Tag Archives: djvu pdf

DjVu: Almost Awesome

Earlier today, I started reading about the DjVu family of document formats. It really sounds slick: file sizes much smaller than PNG (and incredibly smaller than TIFF or PDF) for lossless data with the DjVuText format, file sizes much smaller than JPEG with equivalent quality for the DjVuPhoto format, and an advanced DjVuDocument format that separates the background photo from the foreground text and produces a quite nice output. There are wonderful plugins for browsers on all platforms, and server-side support already in Debian for sending pages incrementally as needed by clients.

I tried this out a bit and indeed it looks great on monochrome scans, and I made a quick try of DjVuPhoto as well. That part looks great.

So here’s the bad news.

Debian has no nice way to generate DjVuDocument files. There is a PS/PDF-to-DjVu converter that uses a djvu driver for Ghostscript. But Debian does not include that driver. Though, strangely, the program that depends on this driver is actually in Debian main. (Bug filed.) That program actually will make background-separated images, but only if they are separate objects in the input.

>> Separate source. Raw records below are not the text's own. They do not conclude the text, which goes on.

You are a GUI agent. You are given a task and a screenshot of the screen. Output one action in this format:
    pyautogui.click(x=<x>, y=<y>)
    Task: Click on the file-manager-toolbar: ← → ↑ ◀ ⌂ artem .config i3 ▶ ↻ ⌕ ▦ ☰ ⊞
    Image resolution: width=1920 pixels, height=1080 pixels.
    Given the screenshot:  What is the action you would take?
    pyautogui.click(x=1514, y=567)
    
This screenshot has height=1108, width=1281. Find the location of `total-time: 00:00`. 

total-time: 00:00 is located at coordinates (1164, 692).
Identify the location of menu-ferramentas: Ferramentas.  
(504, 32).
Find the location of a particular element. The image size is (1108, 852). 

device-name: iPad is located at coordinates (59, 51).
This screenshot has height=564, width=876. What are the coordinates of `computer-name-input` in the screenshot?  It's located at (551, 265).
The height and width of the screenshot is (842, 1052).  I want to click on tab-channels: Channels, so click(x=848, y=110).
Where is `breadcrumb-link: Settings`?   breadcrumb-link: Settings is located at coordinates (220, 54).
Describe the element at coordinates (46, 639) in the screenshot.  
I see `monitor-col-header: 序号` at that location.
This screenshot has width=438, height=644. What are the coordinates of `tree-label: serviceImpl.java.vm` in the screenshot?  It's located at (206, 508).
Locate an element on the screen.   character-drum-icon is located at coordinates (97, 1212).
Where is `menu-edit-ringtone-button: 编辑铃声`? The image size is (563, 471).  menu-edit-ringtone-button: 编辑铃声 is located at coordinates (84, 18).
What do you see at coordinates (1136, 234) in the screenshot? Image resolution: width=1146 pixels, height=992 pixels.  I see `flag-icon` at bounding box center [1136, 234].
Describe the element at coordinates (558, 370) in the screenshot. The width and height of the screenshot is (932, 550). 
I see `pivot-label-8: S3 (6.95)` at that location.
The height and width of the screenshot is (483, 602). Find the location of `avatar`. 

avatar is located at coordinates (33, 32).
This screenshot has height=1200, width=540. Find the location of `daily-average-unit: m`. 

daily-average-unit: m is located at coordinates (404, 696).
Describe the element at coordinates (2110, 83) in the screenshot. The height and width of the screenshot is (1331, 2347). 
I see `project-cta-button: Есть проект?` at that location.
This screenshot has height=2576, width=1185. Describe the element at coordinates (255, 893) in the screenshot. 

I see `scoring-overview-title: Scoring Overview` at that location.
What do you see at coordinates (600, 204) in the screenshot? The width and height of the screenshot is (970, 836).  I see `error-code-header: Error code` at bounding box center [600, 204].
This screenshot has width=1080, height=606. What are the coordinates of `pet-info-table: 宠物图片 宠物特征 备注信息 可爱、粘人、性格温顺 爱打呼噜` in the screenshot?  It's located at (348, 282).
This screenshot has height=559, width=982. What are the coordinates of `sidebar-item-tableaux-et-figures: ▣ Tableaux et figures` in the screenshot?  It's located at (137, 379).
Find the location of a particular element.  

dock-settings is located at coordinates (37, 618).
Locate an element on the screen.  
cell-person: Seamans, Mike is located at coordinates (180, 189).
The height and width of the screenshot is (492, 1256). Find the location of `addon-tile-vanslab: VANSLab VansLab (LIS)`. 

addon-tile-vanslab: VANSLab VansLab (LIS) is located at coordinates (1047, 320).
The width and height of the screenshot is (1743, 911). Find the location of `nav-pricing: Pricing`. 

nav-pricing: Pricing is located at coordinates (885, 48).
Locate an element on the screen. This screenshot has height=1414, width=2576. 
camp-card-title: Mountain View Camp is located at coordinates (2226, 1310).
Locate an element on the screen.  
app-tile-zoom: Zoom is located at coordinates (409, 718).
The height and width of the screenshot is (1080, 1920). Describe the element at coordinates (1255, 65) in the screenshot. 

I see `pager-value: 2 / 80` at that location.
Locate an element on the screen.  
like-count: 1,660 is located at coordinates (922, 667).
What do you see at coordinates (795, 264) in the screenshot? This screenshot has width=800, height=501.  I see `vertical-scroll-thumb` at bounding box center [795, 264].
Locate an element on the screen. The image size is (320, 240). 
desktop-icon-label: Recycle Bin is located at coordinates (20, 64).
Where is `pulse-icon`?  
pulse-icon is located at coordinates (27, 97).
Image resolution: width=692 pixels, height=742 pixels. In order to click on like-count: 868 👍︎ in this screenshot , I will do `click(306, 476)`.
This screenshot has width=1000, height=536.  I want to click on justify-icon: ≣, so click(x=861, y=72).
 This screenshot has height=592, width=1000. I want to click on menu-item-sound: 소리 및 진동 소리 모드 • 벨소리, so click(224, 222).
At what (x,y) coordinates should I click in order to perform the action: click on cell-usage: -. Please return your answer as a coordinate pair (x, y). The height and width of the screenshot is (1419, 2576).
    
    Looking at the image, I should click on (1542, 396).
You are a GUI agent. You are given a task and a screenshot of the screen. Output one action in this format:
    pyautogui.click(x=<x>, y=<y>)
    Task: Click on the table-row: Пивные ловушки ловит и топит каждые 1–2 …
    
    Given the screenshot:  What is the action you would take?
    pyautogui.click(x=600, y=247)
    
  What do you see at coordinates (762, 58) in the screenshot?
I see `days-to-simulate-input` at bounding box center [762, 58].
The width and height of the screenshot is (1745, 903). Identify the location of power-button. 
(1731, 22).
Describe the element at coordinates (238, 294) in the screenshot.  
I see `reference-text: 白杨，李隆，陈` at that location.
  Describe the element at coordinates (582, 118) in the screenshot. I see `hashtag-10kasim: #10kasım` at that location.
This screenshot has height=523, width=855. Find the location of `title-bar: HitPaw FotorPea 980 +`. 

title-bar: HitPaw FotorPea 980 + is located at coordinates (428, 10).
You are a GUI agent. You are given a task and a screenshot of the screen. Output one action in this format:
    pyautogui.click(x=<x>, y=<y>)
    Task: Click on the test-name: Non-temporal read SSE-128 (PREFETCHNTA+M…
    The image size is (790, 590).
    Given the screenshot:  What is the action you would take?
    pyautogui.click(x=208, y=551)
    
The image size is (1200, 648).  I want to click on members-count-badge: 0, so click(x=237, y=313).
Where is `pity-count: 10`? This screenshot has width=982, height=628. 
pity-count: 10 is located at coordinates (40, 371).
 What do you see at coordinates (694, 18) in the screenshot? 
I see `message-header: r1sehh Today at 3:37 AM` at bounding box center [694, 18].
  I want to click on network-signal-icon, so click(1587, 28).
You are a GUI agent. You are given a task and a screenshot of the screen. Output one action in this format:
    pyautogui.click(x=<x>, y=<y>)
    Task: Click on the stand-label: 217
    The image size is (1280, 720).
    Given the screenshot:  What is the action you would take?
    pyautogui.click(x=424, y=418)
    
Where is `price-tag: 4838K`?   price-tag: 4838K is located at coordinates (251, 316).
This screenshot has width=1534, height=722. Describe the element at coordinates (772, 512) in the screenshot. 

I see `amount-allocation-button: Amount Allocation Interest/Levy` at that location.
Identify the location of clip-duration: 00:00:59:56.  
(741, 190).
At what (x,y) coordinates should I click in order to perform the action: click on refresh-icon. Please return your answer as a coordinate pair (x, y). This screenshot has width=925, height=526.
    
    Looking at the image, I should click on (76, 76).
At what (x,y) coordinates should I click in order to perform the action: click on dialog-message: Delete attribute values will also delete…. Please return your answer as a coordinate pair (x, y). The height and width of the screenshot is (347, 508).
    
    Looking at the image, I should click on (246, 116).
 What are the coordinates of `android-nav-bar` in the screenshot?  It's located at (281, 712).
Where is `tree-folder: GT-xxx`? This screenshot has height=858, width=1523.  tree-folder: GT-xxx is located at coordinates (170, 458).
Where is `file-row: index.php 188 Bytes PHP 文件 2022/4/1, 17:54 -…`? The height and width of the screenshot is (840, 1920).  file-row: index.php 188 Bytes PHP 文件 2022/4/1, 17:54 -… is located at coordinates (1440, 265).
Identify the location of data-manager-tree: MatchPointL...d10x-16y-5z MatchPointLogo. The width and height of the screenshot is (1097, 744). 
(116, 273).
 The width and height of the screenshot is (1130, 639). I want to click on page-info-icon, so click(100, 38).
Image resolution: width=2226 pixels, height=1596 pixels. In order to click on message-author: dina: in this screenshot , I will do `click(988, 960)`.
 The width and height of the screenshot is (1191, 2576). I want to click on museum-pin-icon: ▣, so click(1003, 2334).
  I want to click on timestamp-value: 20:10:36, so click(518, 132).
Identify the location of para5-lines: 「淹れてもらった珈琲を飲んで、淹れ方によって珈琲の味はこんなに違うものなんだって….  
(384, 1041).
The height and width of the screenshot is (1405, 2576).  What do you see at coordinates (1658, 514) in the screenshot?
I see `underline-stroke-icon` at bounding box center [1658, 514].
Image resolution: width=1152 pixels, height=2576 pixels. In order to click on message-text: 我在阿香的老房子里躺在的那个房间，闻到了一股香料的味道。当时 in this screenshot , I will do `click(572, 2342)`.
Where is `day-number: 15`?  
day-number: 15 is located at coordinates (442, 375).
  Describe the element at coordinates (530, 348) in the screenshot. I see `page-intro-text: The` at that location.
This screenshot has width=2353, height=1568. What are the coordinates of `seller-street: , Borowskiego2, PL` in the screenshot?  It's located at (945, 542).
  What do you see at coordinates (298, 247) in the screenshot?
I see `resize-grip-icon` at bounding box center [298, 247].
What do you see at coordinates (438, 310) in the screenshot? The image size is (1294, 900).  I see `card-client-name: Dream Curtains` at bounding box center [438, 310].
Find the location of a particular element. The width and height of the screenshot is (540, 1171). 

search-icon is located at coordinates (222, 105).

All Debian has is a program csepdjvu, which requires you to somehow manually separate the foreground and background images. Ugh.

So there is no way using software in Debian to produce DjVuDocument files with automatic separation, either from scans or from a digital source. It appears that there may not be Free Software to do this from scans either. This fact is not made clear at all in the DjVu documentation that is around.